[Records excerpted from a collection]
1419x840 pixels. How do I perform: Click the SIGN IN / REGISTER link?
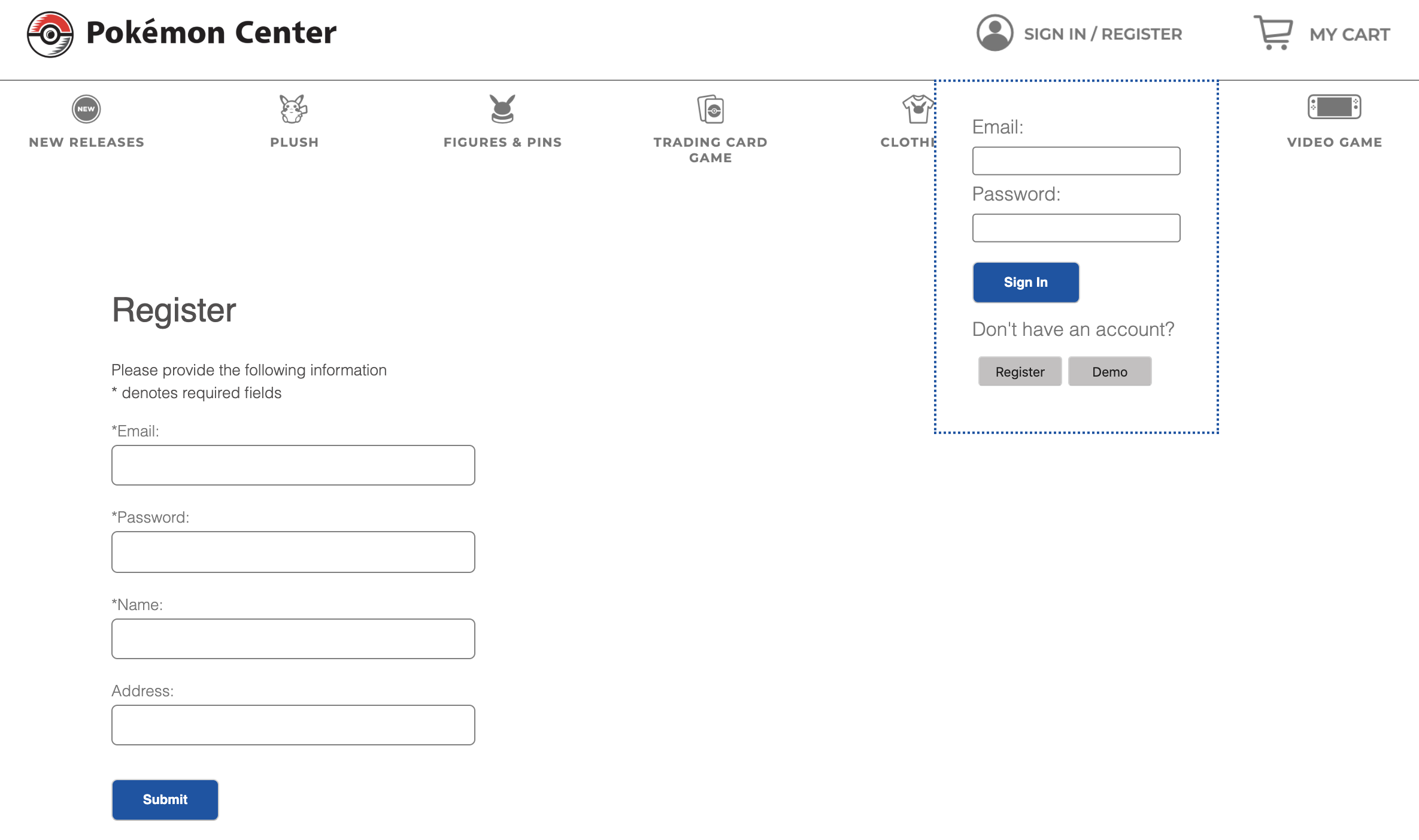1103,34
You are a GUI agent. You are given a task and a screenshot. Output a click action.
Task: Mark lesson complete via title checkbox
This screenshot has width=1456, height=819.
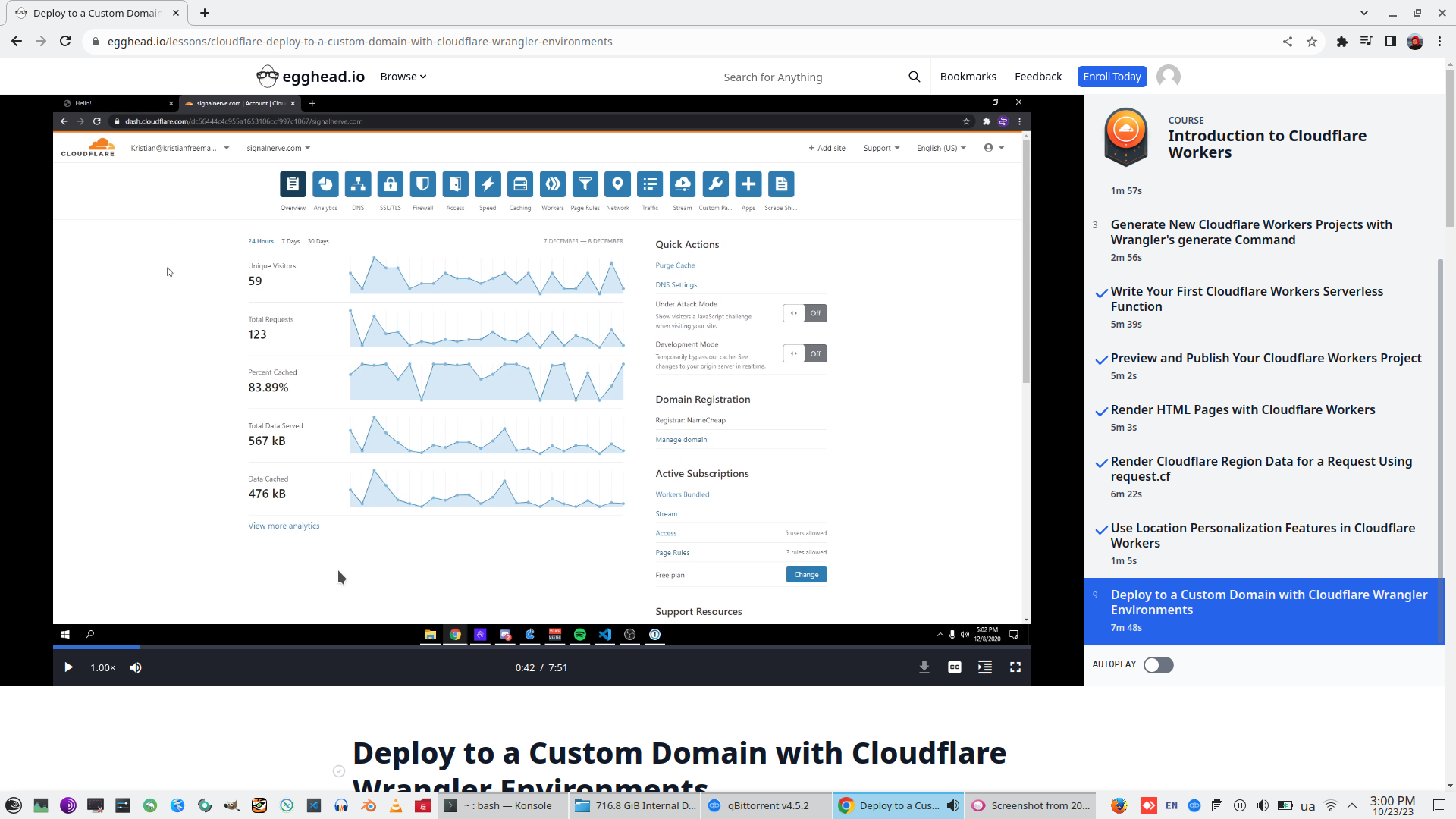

## [What you need to do]
Filter the entries above down to the lines that contain "screenshot".

## [Exercise answer]
You are a GUI agent. You are given a task and a screenshot. Output a click action.
This screenshot has width=1456, height=819.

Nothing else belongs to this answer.